● **À FAIRE**
[1] Traduisez en anglais cette phrase du texte sur la marque « French Impact » : « Par un jugement n° 2006809 du 6 octobre 2022, le tribunal administratif de Paris a rejeté sa demande. »
[2] Poursuivez le texte sur l'affaire de la marque « French Impact » après sa dernière phrase.

Vu la procédure suivante :
Procédure contentieuse antérieure :
L'association Francophonie avenir a demandé au tribunal administratif de Paris d'annuler la décision par laquelle la ministre de la transition écologique et solidaire a implicitement rejeté sa demande de ne plus utiliser la marque " French Impact " dans l'espace public.
Par un jugement n° 2006809 du 6 octobre 2022, le tribunal administratif de Paris a rejeté sa demande.
Procédure devant la Cour :
Par une requête et des mémoires enregistrés les 5 décembre 2022 et 5 et 29 janvier 2024, l'association Francophonie avenir, représentée par la SCP Arvis avocats, doit être regardée comme demandant à la Cour :
1°) d'annuler le jugement du tribunal administratif de Paris ;
2°) d'annuler la décision par laquelle la ministre de la transition écologique et solidaire a implicitement rejeté sa demande tendant à ce qu'elle n'utilise plus, dans l'espace public, la marque " French Impact " ;
3°) d'enjoindre à la ministre de la transition écologique et solidaire de retirer l'expression " French Impact " de l'ensemble des supports de communication destinés au public français sur le territoire national ;
4°) de mettre à la charge de l'Etat une somme de 3 000 euros sur le fondement de l'article L. 761-1 du code de justice administrative.

● **DONNÉES BRUTES**
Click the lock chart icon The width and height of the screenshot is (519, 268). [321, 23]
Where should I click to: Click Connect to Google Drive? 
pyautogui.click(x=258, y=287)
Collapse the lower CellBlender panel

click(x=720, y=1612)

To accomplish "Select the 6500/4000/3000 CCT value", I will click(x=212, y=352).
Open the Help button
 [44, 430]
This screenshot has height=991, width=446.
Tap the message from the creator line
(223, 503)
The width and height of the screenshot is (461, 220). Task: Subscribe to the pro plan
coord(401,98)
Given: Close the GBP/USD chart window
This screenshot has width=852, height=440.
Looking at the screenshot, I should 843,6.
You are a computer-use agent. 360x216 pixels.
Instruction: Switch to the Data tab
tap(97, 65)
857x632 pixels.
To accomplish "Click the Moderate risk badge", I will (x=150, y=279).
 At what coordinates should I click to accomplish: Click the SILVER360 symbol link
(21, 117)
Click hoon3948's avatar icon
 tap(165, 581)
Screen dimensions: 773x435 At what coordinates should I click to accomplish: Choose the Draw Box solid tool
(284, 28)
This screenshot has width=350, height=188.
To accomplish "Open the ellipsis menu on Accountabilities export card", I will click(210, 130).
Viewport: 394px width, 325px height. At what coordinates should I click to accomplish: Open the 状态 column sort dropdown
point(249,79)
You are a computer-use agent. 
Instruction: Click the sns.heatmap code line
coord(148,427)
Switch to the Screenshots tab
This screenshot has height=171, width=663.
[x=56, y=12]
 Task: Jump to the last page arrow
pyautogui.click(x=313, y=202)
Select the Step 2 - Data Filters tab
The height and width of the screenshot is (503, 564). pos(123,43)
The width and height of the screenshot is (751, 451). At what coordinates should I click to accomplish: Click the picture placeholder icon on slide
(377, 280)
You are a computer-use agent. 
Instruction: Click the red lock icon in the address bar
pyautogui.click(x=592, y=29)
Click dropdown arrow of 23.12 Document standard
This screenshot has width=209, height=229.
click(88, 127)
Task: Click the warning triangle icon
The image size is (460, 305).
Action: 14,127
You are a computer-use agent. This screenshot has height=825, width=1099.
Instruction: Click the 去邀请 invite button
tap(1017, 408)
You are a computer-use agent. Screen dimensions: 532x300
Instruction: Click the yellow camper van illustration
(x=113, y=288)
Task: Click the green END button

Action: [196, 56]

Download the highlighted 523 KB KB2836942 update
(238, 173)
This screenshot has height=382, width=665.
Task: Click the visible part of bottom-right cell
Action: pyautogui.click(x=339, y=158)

● **RÉPONSES**
[1] By judgment No. 2006809 of October 6, 2022, the Paris Administrative Court dismissed its application.

[2]
Elle soutient que :
- le jugement est irrégulier en ce que ses visas sont incomplets ;
- les termes " French Impact " ne présentent pas de caractère technique ayant vocation à être traduits par la commission d'enrichissement de la langue française ;
- par une décision du 2 juillet 2021, la commission d'enrichissement de la langue française a approuvé " les mots, termes et expressions et tournures de la langue française attestés dans les huitième et neuvième éditions du Dictionnaire de l'Académie française et dans le Trésor de la langue française " et il convient de vérifier si l'expression " French Impact " et pas seulement le terme " Impact " y figure ;
- subsidiairement, si l'expression " French Impact " ne devait pas être regardée comme une marque, elle ne vise pas qu'un public étranger ;
- il n'y aurait pas lieu de moduler les effets d'une éventuelle annulation.
Par des mémoires enregistrés les 8 et 25 janvier 2024, le ministre de la transition écologique et de la cohésion des territoires conclut au rejet de la requête.
Il soutient que les moyens soulevés par l'association Francophonie avenir ne sont pas fondés.
Vu les autres pièces du dossier.
Vu :
- la loi n° 94-665 du 4 août 1994 ;
- le décret n° 96-602 du 3 juillet 1996 ;
- le code de justice administrative.
Les parties ont été régulièrement averties du jour de l'audience.
Ont été entendus au cours de l'audience publique :
- le rapport de Mme Saint-Macary,
- les conclusions de Mme Lipsos, rapporteure publique,
- et les observations de Me Arvis, représentant l'association Francophonie avenir.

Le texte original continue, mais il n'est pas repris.